= Beginning of Section =
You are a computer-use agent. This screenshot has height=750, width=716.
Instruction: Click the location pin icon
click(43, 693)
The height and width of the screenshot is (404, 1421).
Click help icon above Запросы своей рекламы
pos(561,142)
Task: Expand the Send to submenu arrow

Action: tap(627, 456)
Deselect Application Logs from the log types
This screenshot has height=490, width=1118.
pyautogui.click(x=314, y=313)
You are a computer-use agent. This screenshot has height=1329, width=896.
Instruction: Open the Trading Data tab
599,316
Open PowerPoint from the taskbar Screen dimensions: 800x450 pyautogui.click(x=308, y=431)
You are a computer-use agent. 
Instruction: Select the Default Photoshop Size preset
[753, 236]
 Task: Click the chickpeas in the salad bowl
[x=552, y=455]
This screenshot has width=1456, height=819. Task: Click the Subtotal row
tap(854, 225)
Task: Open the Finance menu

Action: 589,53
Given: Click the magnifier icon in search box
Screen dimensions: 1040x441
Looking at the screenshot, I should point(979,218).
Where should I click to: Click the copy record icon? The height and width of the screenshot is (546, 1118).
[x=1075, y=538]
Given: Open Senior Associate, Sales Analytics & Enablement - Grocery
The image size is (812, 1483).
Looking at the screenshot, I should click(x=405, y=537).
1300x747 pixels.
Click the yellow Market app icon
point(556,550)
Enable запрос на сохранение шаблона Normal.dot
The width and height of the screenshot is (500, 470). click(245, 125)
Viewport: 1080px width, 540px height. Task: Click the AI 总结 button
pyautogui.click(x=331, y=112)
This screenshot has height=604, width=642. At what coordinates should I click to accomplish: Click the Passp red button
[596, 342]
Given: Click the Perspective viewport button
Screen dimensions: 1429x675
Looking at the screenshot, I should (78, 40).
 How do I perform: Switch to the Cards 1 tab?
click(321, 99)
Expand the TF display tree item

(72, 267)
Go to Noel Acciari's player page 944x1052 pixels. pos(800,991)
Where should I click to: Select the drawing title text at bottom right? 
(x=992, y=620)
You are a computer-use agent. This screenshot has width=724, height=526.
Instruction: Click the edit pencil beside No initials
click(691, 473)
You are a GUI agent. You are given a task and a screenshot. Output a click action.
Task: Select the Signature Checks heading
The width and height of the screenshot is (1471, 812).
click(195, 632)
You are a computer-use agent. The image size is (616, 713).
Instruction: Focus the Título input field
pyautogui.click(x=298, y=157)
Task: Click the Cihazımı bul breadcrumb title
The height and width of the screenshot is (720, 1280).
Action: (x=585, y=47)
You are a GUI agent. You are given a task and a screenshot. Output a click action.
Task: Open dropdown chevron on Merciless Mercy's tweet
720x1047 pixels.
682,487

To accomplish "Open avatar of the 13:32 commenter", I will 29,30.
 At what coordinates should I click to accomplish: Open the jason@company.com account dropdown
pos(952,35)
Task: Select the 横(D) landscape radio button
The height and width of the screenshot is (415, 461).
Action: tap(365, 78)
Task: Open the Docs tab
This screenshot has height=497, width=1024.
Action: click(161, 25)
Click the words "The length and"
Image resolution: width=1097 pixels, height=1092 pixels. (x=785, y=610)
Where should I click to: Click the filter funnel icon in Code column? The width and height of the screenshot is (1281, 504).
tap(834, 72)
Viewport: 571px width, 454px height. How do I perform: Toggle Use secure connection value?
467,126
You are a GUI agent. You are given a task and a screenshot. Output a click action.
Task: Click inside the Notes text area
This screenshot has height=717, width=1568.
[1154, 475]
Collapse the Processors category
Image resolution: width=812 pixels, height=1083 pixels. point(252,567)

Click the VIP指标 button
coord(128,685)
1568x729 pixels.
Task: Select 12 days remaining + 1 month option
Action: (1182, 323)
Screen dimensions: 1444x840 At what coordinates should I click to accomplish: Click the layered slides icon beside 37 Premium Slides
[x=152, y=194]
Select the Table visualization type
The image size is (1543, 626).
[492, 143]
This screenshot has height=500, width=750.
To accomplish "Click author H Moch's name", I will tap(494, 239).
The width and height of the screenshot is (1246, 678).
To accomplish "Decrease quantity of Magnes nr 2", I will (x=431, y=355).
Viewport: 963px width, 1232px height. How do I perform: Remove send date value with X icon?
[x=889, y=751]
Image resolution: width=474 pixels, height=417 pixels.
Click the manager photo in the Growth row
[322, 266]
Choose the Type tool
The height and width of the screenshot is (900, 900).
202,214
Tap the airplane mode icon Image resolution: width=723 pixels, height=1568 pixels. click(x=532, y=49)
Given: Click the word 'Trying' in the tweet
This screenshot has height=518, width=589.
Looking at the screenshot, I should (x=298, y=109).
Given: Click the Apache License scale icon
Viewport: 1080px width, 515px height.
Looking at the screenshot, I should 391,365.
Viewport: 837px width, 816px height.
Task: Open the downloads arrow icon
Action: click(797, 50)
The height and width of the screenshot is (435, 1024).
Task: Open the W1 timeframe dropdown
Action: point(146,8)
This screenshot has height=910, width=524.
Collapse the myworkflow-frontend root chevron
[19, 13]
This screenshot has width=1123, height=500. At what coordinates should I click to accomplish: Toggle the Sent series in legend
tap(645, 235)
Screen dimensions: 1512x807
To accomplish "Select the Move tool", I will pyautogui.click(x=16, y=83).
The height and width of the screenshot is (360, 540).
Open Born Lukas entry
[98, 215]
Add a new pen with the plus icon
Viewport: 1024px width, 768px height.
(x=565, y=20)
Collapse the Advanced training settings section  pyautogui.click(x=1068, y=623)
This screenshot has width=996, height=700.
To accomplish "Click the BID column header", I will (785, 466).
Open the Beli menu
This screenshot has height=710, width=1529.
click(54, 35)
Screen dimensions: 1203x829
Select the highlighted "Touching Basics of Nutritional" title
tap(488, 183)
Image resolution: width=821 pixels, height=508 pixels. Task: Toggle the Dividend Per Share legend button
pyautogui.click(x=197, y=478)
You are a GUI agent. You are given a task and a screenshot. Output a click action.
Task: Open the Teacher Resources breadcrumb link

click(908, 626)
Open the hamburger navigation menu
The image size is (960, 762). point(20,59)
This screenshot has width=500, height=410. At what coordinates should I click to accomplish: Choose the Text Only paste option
= End of Section =
> [About this exercise] Output the data exactly, so that every line matches the original.

> [Expected answer]
You are a computer-use agent. This screenshot has height=750, width=716.
Instruction: Click the location pin icon
click(43, 693)
The height and width of the screenshot is (404, 1421).
Click help icon above Запросы своей рекламы
pos(561,142)
Task: Expand the Send to submenu arrow

Action: tap(627, 456)
Deselect Application Logs from the log types
This screenshot has height=490, width=1118.
pyautogui.click(x=314, y=313)
You are a computer-use agent. This screenshot has height=1329, width=896.
Instruction: Open the Trading Data tab
599,316
Open PowerPoint from the taskbar Screen dimensions: 800x450 pyautogui.click(x=308, y=431)
You are a computer-use agent. 
Instruction: Select the Default Photoshop Size preset
[753, 236]
 Task: Click the chickpeas in the salad bowl
[x=552, y=455]
This screenshot has width=1456, height=819. Task: Click the Subtotal row
tap(854, 225)
Task: Open the Finance menu

Action: 589,53
Given: Click the magnifier icon in search box
Screen dimensions: 1040x441
Looking at the screenshot, I should point(979,218).
Where should I click to: Click the copy record icon? The height and width of the screenshot is (546, 1118).
[x=1075, y=538]
Given: Open Senior Associate, Sales Analytics & Enablement - Grocery
The image size is (812, 1483).
Looking at the screenshot, I should click(x=405, y=537).
1300x747 pixels.
Click the yellow Market app icon
point(556,550)
Enable запрос на сохранение шаблона Normal.dot
The width and height of the screenshot is (500, 470). click(245, 125)
Viewport: 1080px width, 540px height. Task: Click the AI 总结 button
pyautogui.click(x=331, y=112)
This screenshot has height=604, width=642. At what coordinates should I click to accomplish: Click the Passp red button
[596, 342]
Given: Click the Perspective viewport button
Screen dimensions: 1429x675
Looking at the screenshot, I should (78, 40).
 How do I perform: Switch to the Cards 1 tab?
click(321, 99)
Expand the TF display tree item

(72, 267)
Go to Noel Acciari's player page 944x1052 pixels. pos(800,991)
Where should I click to: Select the drawing title text at bottom right? 
(x=992, y=620)
You are a computer-use agent. This screenshot has width=724, height=526.
Instruction: Click the edit pencil beside No initials
click(691, 473)
You are a GUI agent. You are given a task and a screenshot. Output a click action.
Task: Select the Signature Checks heading
The width and height of the screenshot is (1471, 812).
click(195, 632)
You are a computer-use agent. The image size is (616, 713).
Instruction: Focus the Título input field
pyautogui.click(x=298, y=157)
Task: Click the Cihazımı bul breadcrumb title
The height and width of the screenshot is (720, 1280).
Action: (x=585, y=47)
You are a GUI agent. You are given a task and a screenshot. Output a click action.
Task: Open dropdown chevron on Merciless Mercy's tweet
720x1047 pixels.
682,487

To accomplish "Open avatar of the 13:32 commenter", I will 29,30.
 At what coordinates should I click to accomplish: Open the jason@company.com account dropdown
pos(952,35)
Task: Select the 横(D) landscape radio button
The height and width of the screenshot is (415, 461).
Action: tap(365, 78)
Task: Open the Docs tab
This screenshot has height=497, width=1024.
Action: click(161, 25)
Click the words "The length and"
Image resolution: width=1097 pixels, height=1092 pixels. (x=785, y=610)
Where should I click to: Click the filter funnel icon in Code column? The width and height of the screenshot is (1281, 504).
tap(834, 72)
Viewport: 571px width, 454px height. How do I perform: Toggle Use secure connection value?
467,126
You are a GUI agent. You are given a task and a screenshot. Output a click action.
Task: Click inside the Notes text area
This screenshot has height=717, width=1568.
[1154, 475]
Collapse the Processors category
Image resolution: width=812 pixels, height=1083 pixels. point(252,567)

Click the VIP指标 button
coord(128,685)
1568x729 pixels.
Task: Select 12 days remaining + 1 month option
Action: (1182, 323)
Screen dimensions: 1444x840 At what coordinates should I click to accomplish: Click the layered slides icon beside 37 Premium Slides
[x=152, y=194]
Select the Table visualization type
The image size is (1543, 626).
[492, 143]
This screenshot has height=500, width=750.
To accomplish "Click author H Moch's name", I will tap(494, 239).
The width and height of the screenshot is (1246, 678).
To accomplish "Decrease quantity of Magnes nr 2", I will (x=431, y=355).
Viewport: 963px width, 1232px height. How do I perform: Remove send date value with X icon?
[x=889, y=751]
Image resolution: width=474 pixels, height=417 pixels.
Click the manager photo in the Growth row
[322, 266]
Choose the Type tool
The height and width of the screenshot is (900, 900).
202,214
Tap the airplane mode icon Image resolution: width=723 pixels, height=1568 pixels. click(x=532, y=49)
Given: Click the word 'Trying' in the tweet
This screenshot has height=518, width=589.
Looking at the screenshot, I should (x=298, y=109).
Given: Click the Apache License scale icon
Viewport: 1080px width, 515px height.
Looking at the screenshot, I should 391,365.
Viewport: 837px width, 816px height.
Task: Open the downloads arrow icon
Action: click(797, 50)
The height and width of the screenshot is (435, 1024).
Task: Open the W1 timeframe dropdown
Action: point(146,8)
This screenshot has height=910, width=524.
Collapse the myworkflow-frontend root chevron
[19, 13]
This screenshot has width=1123, height=500. At what coordinates should I click to accomplish: Toggle the Sent series in legend
tap(645, 235)
Screen dimensions: 1512x807
To accomplish "Select the Move tool", I will pyautogui.click(x=16, y=83).
The height and width of the screenshot is (360, 540).
Open Born Lukas entry
[98, 215]
Add a new pen with the plus icon
Viewport: 1024px width, 768px height.
(x=565, y=20)
Collapse the Advanced training settings section  pyautogui.click(x=1068, y=623)
This screenshot has width=996, height=700.
To accomplish "Click the BID column header", I will (785, 466).
Open the Beli menu
This screenshot has height=710, width=1529.
click(54, 35)
Screen dimensions: 1203x829
Select the highlighted "Touching Basics of Nutritional" title
tap(488, 183)
Image resolution: width=821 pixels, height=508 pixels. Task: Toggle the Dividend Per Share legend button
pyautogui.click(x=197, y=478)
You are a GUI agent. You are given a task and a screenshot. Output a click action.
Task: Open the Teacher Resources breadcrumb link

click(908, 626)
Open the hamburger navigation menu
The image size is (960, 762). point(20,59)
This screenshot has width=500, height=410. At what coordinates should I click to accomplish: Choose the Text Only paste option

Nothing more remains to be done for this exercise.